In the entries that follow, find each line with the word "card" and copy it.

SUPPLIED DATA.
[Start of section]

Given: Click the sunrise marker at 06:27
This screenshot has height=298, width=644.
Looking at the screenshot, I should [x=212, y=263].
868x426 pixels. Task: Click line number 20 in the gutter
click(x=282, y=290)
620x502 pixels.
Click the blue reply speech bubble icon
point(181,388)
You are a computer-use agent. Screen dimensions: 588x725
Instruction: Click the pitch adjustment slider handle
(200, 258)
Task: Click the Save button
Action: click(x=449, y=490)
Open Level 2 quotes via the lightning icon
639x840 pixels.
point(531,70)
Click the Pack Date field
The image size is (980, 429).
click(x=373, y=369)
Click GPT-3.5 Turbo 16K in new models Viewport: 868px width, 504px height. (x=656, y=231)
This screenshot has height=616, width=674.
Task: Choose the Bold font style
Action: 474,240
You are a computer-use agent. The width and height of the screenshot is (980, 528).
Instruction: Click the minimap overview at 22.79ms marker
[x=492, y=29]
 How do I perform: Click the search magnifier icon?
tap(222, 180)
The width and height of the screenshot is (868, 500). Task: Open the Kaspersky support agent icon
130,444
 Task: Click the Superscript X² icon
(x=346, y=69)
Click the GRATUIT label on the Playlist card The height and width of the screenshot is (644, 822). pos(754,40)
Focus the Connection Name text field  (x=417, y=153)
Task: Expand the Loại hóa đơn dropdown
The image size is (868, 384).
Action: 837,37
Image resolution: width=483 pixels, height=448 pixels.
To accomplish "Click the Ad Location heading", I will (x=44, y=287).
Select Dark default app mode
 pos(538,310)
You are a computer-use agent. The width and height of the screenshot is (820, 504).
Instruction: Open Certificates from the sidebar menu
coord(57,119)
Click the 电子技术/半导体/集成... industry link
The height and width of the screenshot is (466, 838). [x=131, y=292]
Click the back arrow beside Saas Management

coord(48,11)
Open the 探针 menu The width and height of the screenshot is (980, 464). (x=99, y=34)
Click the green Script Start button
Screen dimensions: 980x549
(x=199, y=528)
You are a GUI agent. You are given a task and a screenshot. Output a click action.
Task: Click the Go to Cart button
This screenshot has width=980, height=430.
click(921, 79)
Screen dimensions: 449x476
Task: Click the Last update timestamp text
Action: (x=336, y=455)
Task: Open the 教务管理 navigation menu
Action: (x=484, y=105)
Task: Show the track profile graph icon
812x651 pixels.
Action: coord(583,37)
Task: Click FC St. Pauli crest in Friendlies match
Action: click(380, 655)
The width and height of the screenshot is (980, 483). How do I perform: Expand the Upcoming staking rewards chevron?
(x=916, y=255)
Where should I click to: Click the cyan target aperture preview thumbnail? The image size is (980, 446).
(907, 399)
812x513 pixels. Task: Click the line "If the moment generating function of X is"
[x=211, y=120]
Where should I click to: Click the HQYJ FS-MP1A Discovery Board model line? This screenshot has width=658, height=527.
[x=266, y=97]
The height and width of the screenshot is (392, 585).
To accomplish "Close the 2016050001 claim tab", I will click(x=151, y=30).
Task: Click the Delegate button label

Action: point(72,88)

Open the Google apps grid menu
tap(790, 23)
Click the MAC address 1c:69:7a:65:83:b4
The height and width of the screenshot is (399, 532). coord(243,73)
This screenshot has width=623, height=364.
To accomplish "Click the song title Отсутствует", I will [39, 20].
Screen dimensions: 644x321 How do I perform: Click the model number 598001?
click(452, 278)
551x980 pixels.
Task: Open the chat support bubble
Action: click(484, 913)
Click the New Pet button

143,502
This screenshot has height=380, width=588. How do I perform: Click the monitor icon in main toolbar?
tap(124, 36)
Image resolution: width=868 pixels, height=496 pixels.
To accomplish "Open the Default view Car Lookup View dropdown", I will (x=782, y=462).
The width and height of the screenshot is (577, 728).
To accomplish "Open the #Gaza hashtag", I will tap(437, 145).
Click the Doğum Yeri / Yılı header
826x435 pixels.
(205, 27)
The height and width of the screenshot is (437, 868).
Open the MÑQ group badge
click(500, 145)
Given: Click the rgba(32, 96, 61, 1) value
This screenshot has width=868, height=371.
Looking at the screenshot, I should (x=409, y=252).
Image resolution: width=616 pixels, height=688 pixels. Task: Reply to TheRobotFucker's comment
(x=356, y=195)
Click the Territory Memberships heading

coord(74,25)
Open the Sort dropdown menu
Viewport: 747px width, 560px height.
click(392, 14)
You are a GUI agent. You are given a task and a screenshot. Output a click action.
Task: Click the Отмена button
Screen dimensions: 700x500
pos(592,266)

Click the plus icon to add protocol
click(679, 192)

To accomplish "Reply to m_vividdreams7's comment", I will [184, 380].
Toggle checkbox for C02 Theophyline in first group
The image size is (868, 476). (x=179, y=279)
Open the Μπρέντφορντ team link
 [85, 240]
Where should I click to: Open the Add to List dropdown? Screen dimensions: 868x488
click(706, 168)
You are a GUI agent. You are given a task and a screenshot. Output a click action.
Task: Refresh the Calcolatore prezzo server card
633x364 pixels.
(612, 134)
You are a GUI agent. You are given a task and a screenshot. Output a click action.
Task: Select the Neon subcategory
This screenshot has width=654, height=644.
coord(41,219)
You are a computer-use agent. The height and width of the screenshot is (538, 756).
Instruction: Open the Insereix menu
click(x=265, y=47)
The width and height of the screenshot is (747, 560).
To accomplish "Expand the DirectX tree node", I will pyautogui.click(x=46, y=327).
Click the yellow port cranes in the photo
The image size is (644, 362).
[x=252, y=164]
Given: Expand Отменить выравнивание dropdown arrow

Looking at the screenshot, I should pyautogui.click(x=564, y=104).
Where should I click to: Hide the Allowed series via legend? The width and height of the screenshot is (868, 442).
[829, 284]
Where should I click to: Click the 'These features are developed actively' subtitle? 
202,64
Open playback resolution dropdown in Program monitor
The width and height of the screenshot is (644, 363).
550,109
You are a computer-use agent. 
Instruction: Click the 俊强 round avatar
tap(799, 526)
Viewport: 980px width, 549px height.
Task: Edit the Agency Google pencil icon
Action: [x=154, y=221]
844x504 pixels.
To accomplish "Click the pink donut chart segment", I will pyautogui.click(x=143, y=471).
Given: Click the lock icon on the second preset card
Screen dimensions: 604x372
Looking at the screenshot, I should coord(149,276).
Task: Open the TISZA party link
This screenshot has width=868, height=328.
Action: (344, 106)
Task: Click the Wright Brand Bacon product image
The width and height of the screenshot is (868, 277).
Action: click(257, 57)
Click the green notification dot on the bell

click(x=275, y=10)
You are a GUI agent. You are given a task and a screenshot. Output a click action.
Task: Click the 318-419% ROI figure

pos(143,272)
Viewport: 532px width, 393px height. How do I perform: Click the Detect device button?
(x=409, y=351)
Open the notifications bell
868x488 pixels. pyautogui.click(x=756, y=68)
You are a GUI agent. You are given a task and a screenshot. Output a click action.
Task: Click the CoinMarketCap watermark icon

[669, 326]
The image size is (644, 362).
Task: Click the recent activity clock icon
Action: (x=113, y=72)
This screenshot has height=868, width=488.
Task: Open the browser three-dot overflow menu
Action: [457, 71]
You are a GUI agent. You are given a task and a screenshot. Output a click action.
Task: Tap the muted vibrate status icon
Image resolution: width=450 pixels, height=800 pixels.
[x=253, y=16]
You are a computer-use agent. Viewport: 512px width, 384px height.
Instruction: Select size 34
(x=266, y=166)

[End of section]

EXERCISE RESULT.
Click the GRATUIT label on the Playlist card The height and width of the screenshot is (644, 822). pos(754,40)
Task: Refresh the Calcolatore prezzo server card
Given: Click the lock icon on the second preset card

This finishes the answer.